Histórias de riso, histórias de dor, histórias de superação, histórias de amor. São os únicos fragmentos de nós que restarão quando a carne se decompor e os ossos secarem. É através delas que as pessoas se lembrarão de nós.

Pelo que as pessoas lembrarão de você?


Muito bonito, mas dá para explicar a ressureição do blog?

Este blog contém uma parte muito significativa da minha existência. Um amontoado de histórias testemunhando eventos que definirão o que eu serei no futuro. Ele transcendeu a missão utilistarista que tinha no início e virou algo complexo. Um meio de comunicação. Uma válvula de escape. Um auto-retrato. Uma confissão. Não consigo mais classificá-lo.

Ultimamente muitas das pessoas que eu conheci se identificaram como antigos leitores do meu blog. Habituais, embora anônimos. Não deixavam registro de sua passagem por aqui e por isso não sabia que existiam. Fui descobrindo que este blog representou algo legal para eles. Para uns, a resposta para alguma dúvida prática sobre a vida de intercambista. Para outros, um momento de prazer, uma risada, um causo engraçado para ler enquanto vagabundeia pela internet. Para uns poucos, uma trajetória digna de nota e um modelo a ser seguido.
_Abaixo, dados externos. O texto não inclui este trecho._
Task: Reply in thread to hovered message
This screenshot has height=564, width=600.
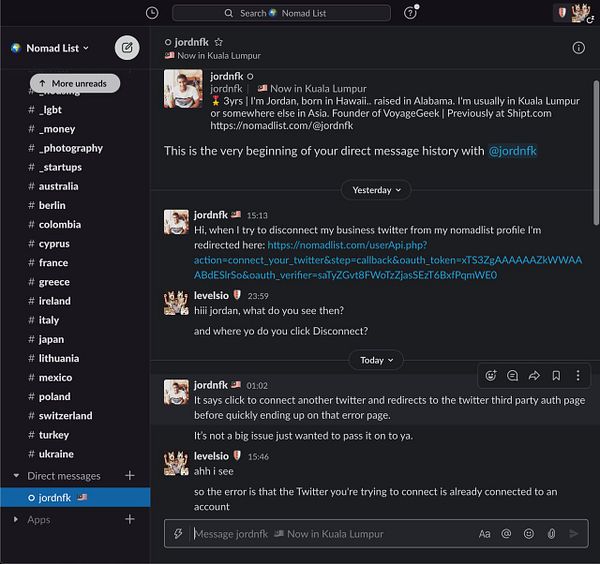Action: coord(512,376)
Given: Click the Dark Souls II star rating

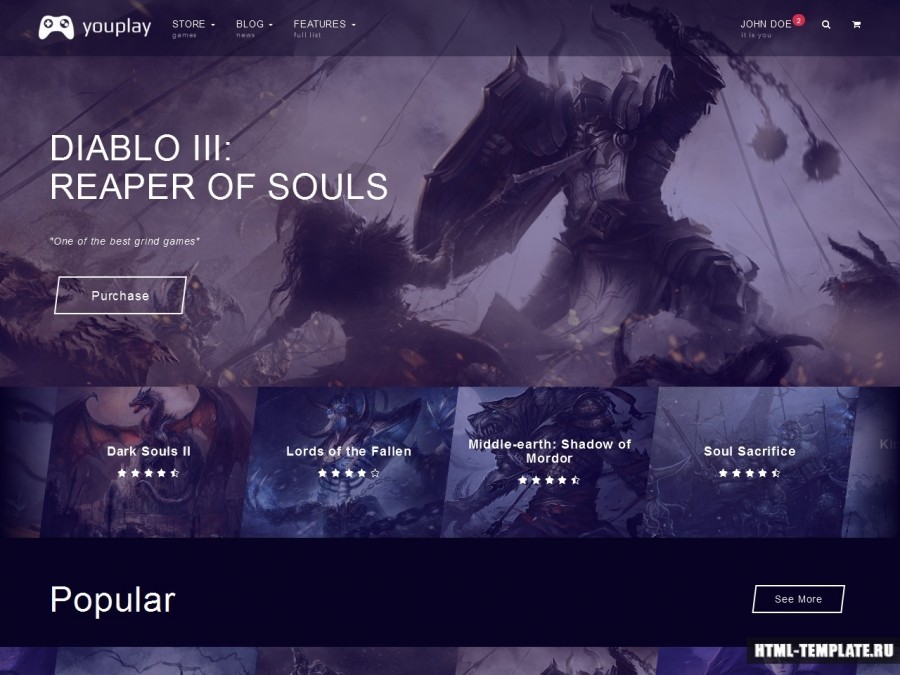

Eu me senti tocado (isso tá meio aviadado) de saber que eu estive presente na vida de tanta gente de alguma maneira. Mais ainda de saber que para alguns eu fui considerado um exemplo. Isso traz ao mesmo tempo um quê de orgulho, de felicidade, mas também uma sensação de responsabilidade. E este blog foi o veículo de tudo isso. Ressuscitei-o hoje com a esperança de preencher um vazio interno. Agradeço a todos que mesmo sem saber me influenciaram a tomar esta decisão.

O blog talvez sofra uma repaginada. Ele provavelmente não vai ser a mesma coisa que era antes. A ordem cronológica, por exemplo, virou mingau. Posts filosóficos aparecerão aqui e acolá e espero que eles não sejam lá muito tediosos. Fico feliz em voltar a compartilhar com todos vocês este "pequeno trecho da minha jornada sobre este mundo". Mais histórias virão, paciência.

4 Responses to “Ressureição do blog”

a leitora ressuscitada. disse...

=D e fim.
(porque nada mais que eu disser será suficiente.)

Unknown disse...

Entendo tal silêncio,aprecio e pratico-o com tanto afinco que quem conhece-me já respeita o momento ou simplismente ingnora.
por isso e por outros,adorei conhecer o blog.

Cláudia Módolo disse...

Sou suspeita pra falar, mas adoro o seu jeito de escrever. Você consegue colocar palavras em sentimentos intangíveis com grande simplicidade.
Apenas uma ressalva: não gosto de ressurreição. Prefiro renascimento. É mais próximo de sua filosofia de vida.
Beijo da mana, Cláudia Módolo

Unknown disse...

Não tenho muito a escrever, tampouco sou leitora habitual. Te descobri hoje hoje foi onde vc fez sua marca. Tua escolha com palavras, tua mistura de humor com seriedade, tua maneira de ver (não olhar) - embora sejam palavras na internet e não esteja frente a frente, o contexto cuidou da imaginação.
Apenas pra saber que existo também...vai que um dia o encontro acontece.